When evaluating a cryptocurrency, one can always look to the market capitalization to figure out how much the coin is "worth". This is just the current ruling price multiplied by the amount of coins in circulation. It could be viewed as the "value" of all coin sitting in holders crypto-wallets, but of course if everyone should try and sell to realize this value at the same time, obviously the whole value would not be realized. For this reason, market capitalization can be a bit misleading when determining the significance of a crypto currency, especially if the crypto is illiquid. Also, a lot of large market-cap coins originated from a hard fork (such a Bitcoin Cash) so there is also a train of thought that the "inherited market cap" from the fork is a bit misleading, as quite often very few people claim their inherited coins from a fork.

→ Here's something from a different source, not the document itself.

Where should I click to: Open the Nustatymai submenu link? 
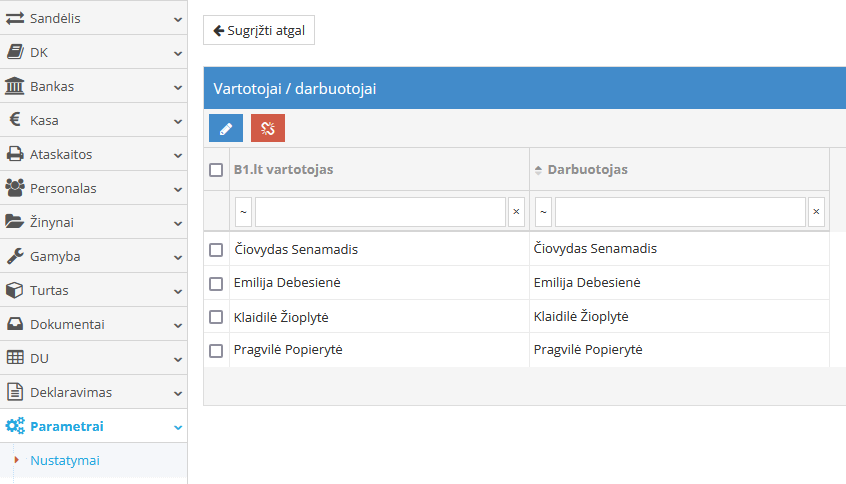pyautogui.click(x=65, y=460)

Another metric that could prove useful in determining the significance or "adoption" of a cryptocurrency is the daily trading volume. This is the value, in Dollars, of the crypto currency traded on the worlds exchanges and is an excellent measure of how much the crypto is being "used" or "transacted". It is also a great indication of the liquidity of the crypto. This is therefore a very useful addition to Market capitalization in measuring the significance of a cryptocurrency.

The price of a cryptocurrency is very much driven by adoption, speculation, hype, public interest and so forth, and the best place to measure these factors is social media and google searches. In fact, with cryptocurrencies, it is said that "social media penetration is the new market capitalization". To this end one can measure quite a few metrics, such as the number of Reddit/Twitter/Facebook subscribers to the cryptocurrencies’ official social media pages as well the public interest being shown via the number of search engine searches for a cryptocurrency etc. We would argue that public interest and social media penetration is equally important as market capitalization and daily trading volume when measuring a cryptocurrencies significance. To see how much Bitcoin is directly correlated to public interest, have a look at this article.

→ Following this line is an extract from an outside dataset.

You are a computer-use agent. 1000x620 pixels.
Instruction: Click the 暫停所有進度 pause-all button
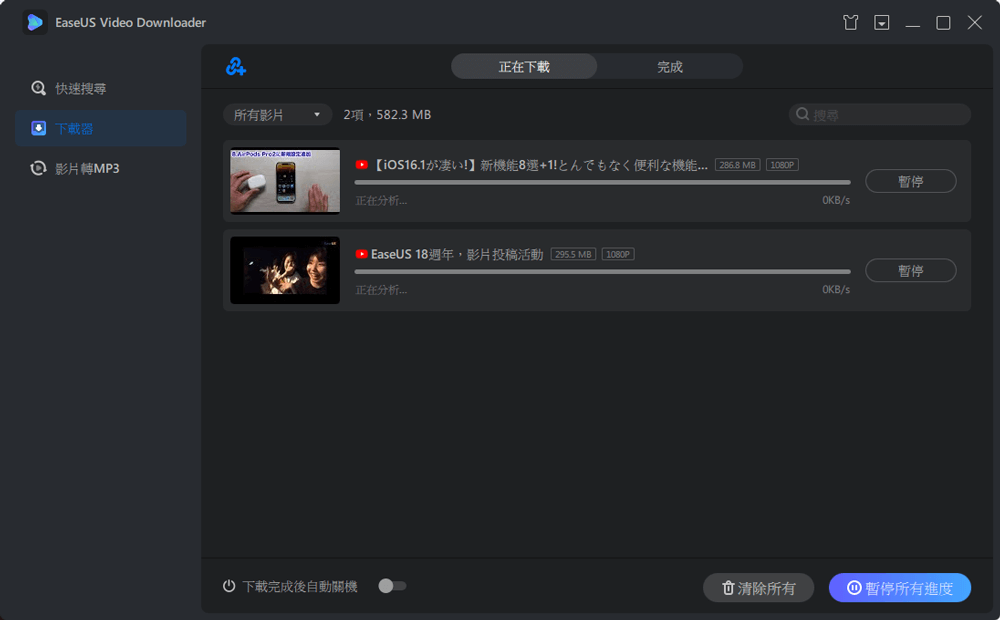pyautogui.click(x=899, y=588)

Daily Trading Volume, Market Capitalization and Social Media penetration are good metrics when used together to determine our top cryptocurrency picks for 2018. The table below, taken from our crypto page, shows how the TOP-10 coins rank on each of these measures from a universe of the TOP-100 cryptos:


Surprisingly, Bitcoin is ranked second in terms of social media penetration and public interest despite being the top ranked crypto for market capitalization and monthly trading volume. Our thesis is that beginners to crypto or those who do not have the time to fully research alt-coins keep their activities to this list to narrow down the already high risks of crypto. The idea is to have more of your portfolio weighting to the coins at the top and less to the coins at the bottom.

On the premise that one wants to find future ten-baggers with low market cap and low trading volume but high public interest, then STELLAR and NEO are potentials that foot the bill.

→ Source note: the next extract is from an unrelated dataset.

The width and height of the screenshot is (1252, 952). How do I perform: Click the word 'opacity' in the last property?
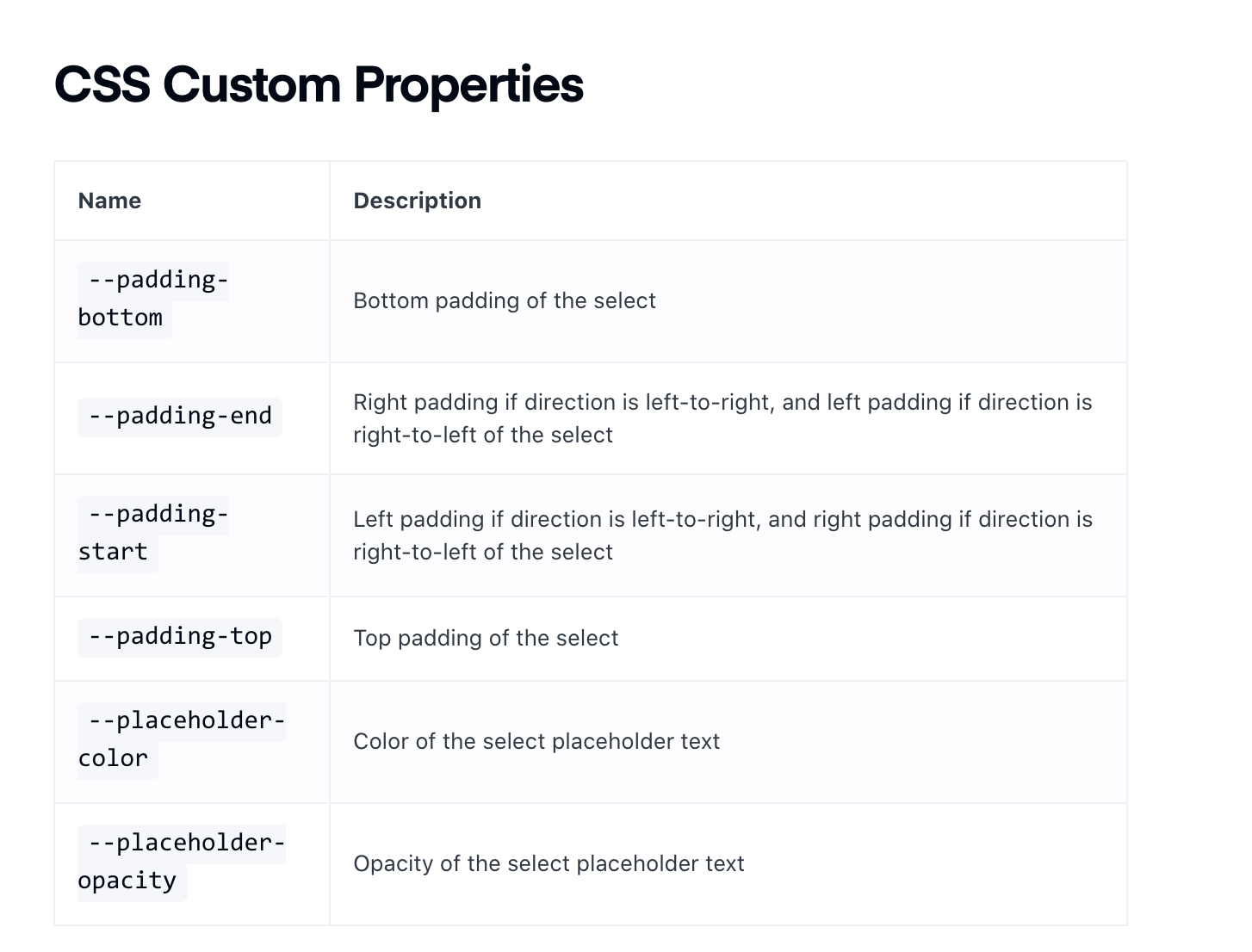[x=127, y=881]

We will now briefly discuss each cryptocurrency on this TOP-10 list, but before we do, please note that cryptocurrencies are still a young, emerging, unregulated asset class with significant volatility. Corrections of up to 80% are not uncommon and therefore you should never be deploying funds you are not prepared to completely lose. That being said, the asymmetrical potential gains could make avoiding this asset class regrettable in the future, and any Wealth Planner worth their salt will allow you a prudent allocation for "alternative assets" providing your financial circumstances allow. There are several rough guidelines for what constitutes an appropriate allocation to "alternative assets" ranging from 1-5% of your assets but a lot depends on your personal circumstances.

Sharenet have licenced wealth planners well versed in all matters crypto and their associated tax liabilities so you can always contact should you want more information on helping you establish your risk profile and net worth, both inputs which you will need in your decision making process.

To see how a tiny allocation to crypto can potentially boost your traditional equity returns, see this interesting analysis.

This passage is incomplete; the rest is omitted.